[Screenshot grounding data]
──────────────────────────────

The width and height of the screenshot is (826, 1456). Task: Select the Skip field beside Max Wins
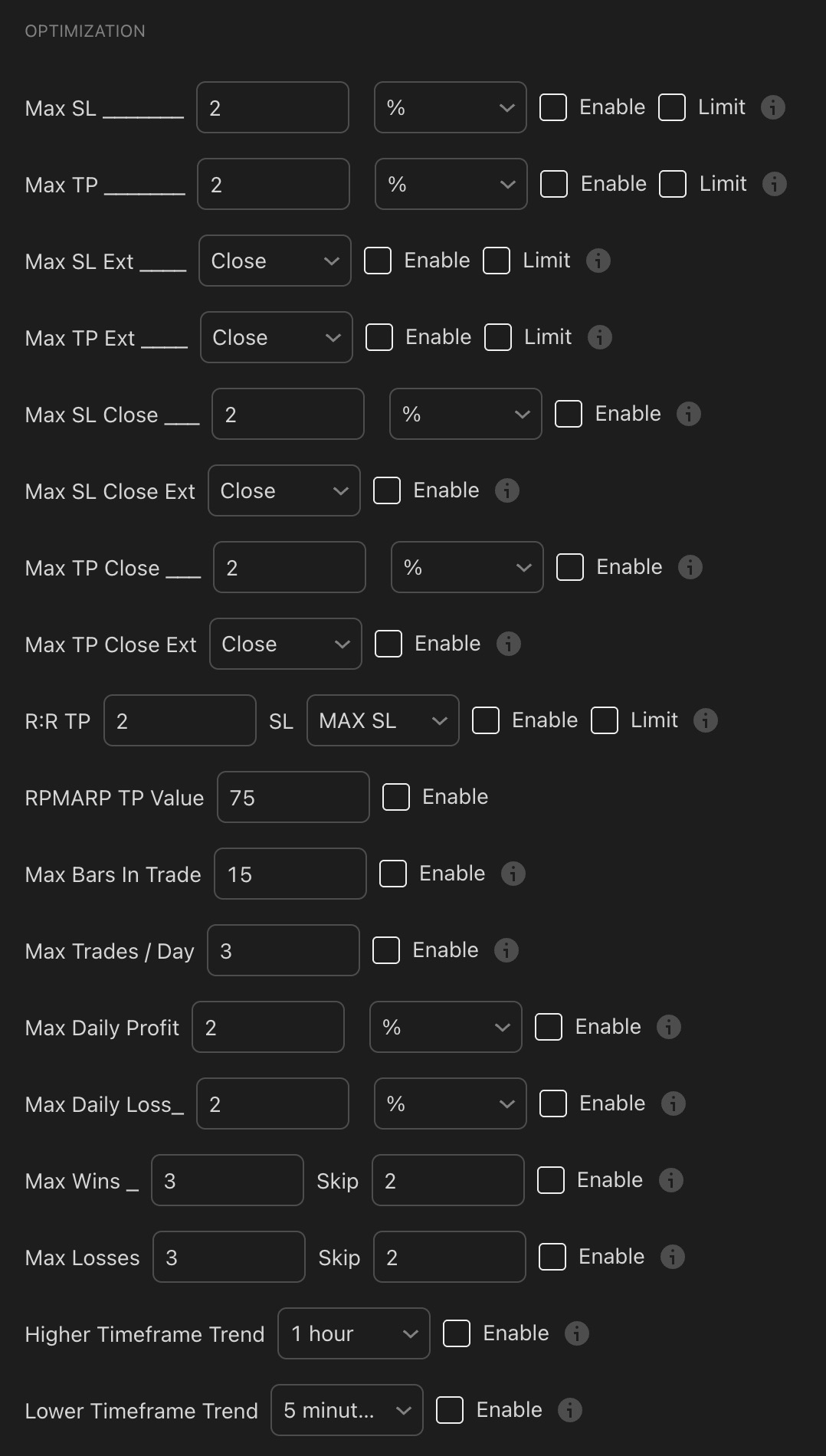pos(447,1180)
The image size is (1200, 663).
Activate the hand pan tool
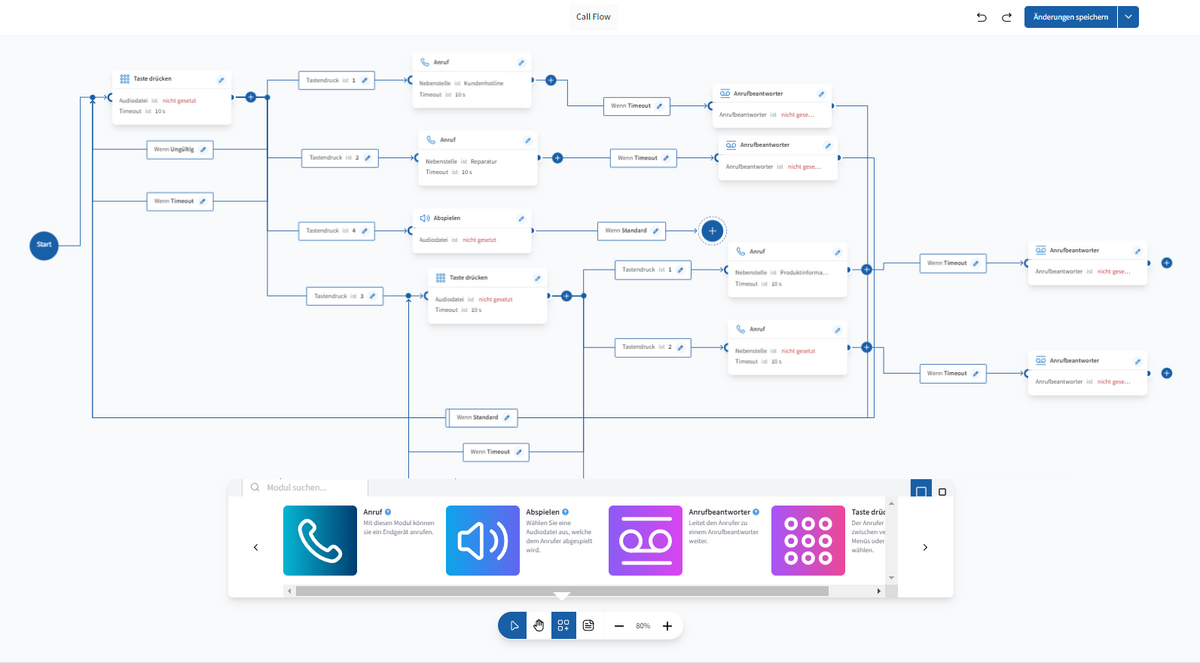pos(539,626)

──────────────────────────────

WHAT TO PRODUCE » With pictures excluded, the data must be transcribed in full and to the letter.

SOLUTION FOR THIS TASK »
The width and height of the screenshot is (826, 1456). Task: Select the Skip field beside Max Wins
pos(447,1180)
The image size is (1200, 663).
Activate the hand pan tool
pos(539,626)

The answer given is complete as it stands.